200302527/1
Datum uitspraak: 10 december 2003
AFDELING
BESTUURSRECHTSPRAAK
Uitspraak op het hoger beroep van:
[appellante], wonend te [woonplaats],
tegen de uitspraak van de rechtbank te Rotterdam van 27 februari 2003 in het geding tussen:
de raad van de gemeente Capelle aan den IJssel.
Bij besluit van 11 december 2000 heeft de raad van de gemeente Capelle aan den IJssel (hierna: de raad) verklaard dat een bestemmingsplan wordt voorbereid voor de gronden gelegen in het gebied waarvoor het bestemmingsplan "Oude Kern" van kracht is, zoals aangegeven op de bij dit besluit behorende en als zodanig gewaarmerkte tekening, nummer 00S111VB, gedateerd 17 november 2000.
Bij besluit van 10 juli 2001 heeft de raad het daartegen gemaakte bezwaar ongegrond verklaard.

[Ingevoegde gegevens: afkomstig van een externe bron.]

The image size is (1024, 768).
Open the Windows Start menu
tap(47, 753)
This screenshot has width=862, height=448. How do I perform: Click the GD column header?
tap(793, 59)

Bij uitspraak van 27 februari 2003, verzonden op 10 maart 2003, heeft de rechtbank te Rotterdam (hierna: de rechtbank) het daartegen ingestelde beroep ongegrond verklaard. Deze uitspraak is aangehecht.
Tegen deze uitspraak heeft appellante bij brief van 16 april 2003, bij de Raad van State ingekomen op diezelfde dag, hoger beroep ingesteld. Deze brief is aangehecht.

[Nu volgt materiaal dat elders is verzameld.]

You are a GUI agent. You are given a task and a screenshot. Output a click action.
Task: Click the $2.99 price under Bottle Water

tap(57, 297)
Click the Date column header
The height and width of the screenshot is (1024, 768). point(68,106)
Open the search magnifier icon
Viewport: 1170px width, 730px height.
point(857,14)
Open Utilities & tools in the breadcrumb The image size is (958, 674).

Bij brief van 7 augustus 2003 heeft de raad van antwoord gediend.
Bij brief van 14 juli 2003 heeft [derde belanghebbende] een memorie ingediend.
Na afloop van het vooronderzoek zijn nadere stukken ontvangen van [derde belanghebbende]. Deze zijn aan de andere partijen toegezonden.
De zaak is door een meervoudige kamer van de Afdeling verwezen naar een enkelvoudige.
De Afdeling heeft de zaak ter zitting behandeld op 21 oktober 2003, waar appellante in persoon en de raad, vertegenwoordigd door mr. B. Huizenaar, ambtenaar van de gemeente, zijn verschenen.
2.1. Ingevolge artikel 21, eerste lid, van de Wet op de Ruimtelijke Ordening (hierna: WRO) kan de gemeenteraad verklaren dat een bestemmingsplan wordt voorbereid.
Ingevolge het vierde lid vervalt een besluit, als bedoeld in het eerste lid, indien niet binnen één jaar na de datum van inwerkingtreding daarvan het ontwerp van het plan ter inzage is gelegd.
2.2. Niet in geschil is dat binnen de periode van een jaar na 21 december 2000, de datum waarop het voorbereidingsbesluit in werking is getreden, geen ontwerpbestemmingsplan ter inzage is gelegd. Dat brengt mee dat het besluit op 21 december 2001 is vervallen. Dat de raad daarna nieuwe voorbereidingsbesluiten van dezelfde strekking heeft genomen, kan daaraan niet afdoen. Laatstgenoemde besluiten houden niet in dat de geldigheidsduur van het eerder genomen voorbereidingsbesluit is verlengd, doch dat – opnieuw – toepassing is gegeven aan artikel 21, eerste lid, van de WRO. Nu op basis van het bestreden voorbereidingsbesluit geen toepassing is gegeven aan artikel 19, eerste en vierde lid, van de WRO, leidt het vorenstaande ertoe dat appellante ten tijde van de uitspraak van de rechtbank geen belang meer had bij een rechtelijke beoordeling van het besluit van 10 juli 2001.
2.3. Het hoger beroep is gegrond. De aangevallen uitspraak dient te worden vernietigd. Doende hetgeen de rechtbank zou behoren te doen, zal de Afdeling het beroep van appellante tegen het besluit van 10 juli 2001 niet-ontvankelijk verklaren.
2.4. Voor een proceskostenveroordeling bestaat geen aanleiding. Het griffierecht dient door de Secretaris van de Raad van State aan appellante te worden terugbetaald.
De Afdeling bestuursrechtspraak van de Raad van State
Recht doende in naam der Koningin:
I. verklaart het hoger beroep gegrond;
II. vernietigt de uitspraak van de rechtbank te Rotterdam van 27 februari 2003, in zaak nr. BSTPL 01/1853 ENG;
III. verklaart het door appellante ingestelde beroep niet-ontvankelijk;
IV. gelast dat de Secretaris van de Raad van State aan appellante het door haar voor de behandeling van het hoger beroep betaalde griffierecht ten bedrage van € 175,00 terugbetaalt.
Aldus vastgesteld door mr. T.M.A. Claessens, Lid van de enkelvoudige kamer, in tegenwoordigheid van mr. I. Sluiter, ambtenaar van Staat.